Even worse it depends on the event in which a sendBeacon is created if it will be sent out or not. We would like to use sendBeacon during unload event but Google confirmed it will not sent out in a reliable way. Therefore sendBeacon can’t be used during page dismissal event. Maybe you can try it in the visisbilityChange event (will not solve the async issue).
Of course you could send immediately a second request to check for updates hoping the user doesn’t change the text in the meantime.
To overcome the situation we would need a kind of refresh event in which we still can use sync XHR. It will not break the user experience as it is still the same page.
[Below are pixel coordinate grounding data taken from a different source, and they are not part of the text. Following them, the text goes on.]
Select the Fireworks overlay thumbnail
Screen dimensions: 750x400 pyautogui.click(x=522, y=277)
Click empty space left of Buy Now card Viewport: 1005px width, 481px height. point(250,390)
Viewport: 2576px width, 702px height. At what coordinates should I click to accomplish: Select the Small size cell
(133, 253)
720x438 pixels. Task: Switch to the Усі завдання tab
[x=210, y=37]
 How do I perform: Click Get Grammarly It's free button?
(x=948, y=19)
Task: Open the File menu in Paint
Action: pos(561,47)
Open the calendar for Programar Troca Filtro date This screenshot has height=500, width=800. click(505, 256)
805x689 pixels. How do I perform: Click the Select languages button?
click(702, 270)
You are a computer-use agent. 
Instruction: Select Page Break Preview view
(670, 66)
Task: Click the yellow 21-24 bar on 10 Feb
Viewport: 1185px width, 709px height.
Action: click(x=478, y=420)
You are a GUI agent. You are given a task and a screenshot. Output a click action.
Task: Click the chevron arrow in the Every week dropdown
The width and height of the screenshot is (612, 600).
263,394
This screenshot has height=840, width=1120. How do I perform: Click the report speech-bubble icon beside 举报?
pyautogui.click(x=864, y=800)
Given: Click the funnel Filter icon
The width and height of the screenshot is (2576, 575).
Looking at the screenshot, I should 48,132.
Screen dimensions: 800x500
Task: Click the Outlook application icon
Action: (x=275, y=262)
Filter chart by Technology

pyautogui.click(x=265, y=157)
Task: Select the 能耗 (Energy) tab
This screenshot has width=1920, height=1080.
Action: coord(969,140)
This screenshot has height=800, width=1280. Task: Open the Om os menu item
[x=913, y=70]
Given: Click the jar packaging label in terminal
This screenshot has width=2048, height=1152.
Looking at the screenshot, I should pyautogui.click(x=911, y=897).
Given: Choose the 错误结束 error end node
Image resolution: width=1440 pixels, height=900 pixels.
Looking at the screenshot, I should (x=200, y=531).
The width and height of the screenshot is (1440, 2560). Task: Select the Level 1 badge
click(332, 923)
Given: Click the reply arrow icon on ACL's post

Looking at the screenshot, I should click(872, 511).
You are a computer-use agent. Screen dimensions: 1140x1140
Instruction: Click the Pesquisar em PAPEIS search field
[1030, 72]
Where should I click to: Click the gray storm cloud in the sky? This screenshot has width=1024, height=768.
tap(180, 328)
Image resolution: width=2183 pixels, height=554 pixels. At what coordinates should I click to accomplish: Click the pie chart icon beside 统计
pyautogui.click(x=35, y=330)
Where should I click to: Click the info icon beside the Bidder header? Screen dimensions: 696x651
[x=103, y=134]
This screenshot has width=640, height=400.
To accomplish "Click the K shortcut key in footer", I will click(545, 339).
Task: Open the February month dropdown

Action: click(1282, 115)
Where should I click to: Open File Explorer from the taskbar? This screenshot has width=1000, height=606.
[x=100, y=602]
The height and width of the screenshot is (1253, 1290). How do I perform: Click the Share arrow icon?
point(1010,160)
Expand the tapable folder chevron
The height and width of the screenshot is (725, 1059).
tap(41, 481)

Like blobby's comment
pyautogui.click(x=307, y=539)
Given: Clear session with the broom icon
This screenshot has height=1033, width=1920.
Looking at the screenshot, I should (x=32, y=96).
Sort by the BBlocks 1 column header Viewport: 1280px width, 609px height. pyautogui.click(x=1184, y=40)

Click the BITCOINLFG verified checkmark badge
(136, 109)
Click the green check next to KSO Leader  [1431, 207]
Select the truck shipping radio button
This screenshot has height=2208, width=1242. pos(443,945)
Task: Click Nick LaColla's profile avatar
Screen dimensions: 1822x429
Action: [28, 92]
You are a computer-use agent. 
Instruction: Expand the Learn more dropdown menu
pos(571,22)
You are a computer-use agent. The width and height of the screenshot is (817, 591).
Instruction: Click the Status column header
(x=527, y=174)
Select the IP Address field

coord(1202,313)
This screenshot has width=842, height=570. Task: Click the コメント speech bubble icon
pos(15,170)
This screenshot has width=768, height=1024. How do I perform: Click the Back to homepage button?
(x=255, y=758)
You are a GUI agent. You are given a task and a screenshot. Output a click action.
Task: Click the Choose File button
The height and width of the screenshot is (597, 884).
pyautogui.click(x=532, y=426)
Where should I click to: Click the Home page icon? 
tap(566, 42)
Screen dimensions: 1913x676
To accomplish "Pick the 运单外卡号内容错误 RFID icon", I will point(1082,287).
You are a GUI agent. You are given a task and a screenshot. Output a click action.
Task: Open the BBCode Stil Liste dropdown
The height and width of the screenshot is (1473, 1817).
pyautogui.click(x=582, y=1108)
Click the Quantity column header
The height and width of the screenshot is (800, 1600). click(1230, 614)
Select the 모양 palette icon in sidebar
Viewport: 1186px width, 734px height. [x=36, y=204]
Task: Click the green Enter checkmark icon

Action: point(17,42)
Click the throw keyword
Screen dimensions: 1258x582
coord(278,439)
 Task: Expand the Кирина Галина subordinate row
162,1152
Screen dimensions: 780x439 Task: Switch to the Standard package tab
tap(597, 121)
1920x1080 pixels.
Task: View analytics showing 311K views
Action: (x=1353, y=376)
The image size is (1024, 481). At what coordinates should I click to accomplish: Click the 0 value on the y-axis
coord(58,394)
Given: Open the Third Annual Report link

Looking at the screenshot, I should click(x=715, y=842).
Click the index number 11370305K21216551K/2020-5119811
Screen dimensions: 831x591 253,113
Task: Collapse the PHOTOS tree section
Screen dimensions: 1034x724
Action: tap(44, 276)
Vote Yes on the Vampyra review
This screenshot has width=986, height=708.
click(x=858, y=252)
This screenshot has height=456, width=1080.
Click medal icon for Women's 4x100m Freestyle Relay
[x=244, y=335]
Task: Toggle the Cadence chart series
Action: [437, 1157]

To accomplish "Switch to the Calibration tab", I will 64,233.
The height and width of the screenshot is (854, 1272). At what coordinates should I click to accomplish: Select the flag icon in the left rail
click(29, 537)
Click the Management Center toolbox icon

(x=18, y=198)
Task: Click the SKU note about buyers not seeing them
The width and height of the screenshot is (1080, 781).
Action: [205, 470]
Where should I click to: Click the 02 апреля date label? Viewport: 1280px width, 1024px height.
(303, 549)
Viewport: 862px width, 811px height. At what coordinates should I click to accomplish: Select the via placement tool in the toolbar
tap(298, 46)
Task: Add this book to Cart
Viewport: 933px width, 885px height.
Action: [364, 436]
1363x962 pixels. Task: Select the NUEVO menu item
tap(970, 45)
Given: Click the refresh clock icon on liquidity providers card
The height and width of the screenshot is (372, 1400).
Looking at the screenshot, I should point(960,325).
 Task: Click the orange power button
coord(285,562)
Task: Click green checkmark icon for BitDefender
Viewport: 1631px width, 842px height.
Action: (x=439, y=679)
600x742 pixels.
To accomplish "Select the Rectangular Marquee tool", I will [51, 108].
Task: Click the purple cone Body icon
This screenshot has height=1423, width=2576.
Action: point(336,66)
At least the argument of a “evil” page is not valid anymore.
Thorsten
On Tue, Jun 19, 2018 at 5:58 AM, PhistucK <phis...@gmail.com> wrote:A synchronous XMLHttpRequest on page dismissal might also be used for unlocking documents (Google Docs and other file management facilities), which can severely break the user experience (a document/file is suddenly inexplicably locked with no way to unlock it in a timely manner), or data may not be saved.Google Docs is not using sync xhr (they use sendBeacon though), I verified.Could you elaborate on the specific usecase you have in mind that can only be addressed with Sync XHR?(If we find such use-cases, I'm happy to abandon this work.)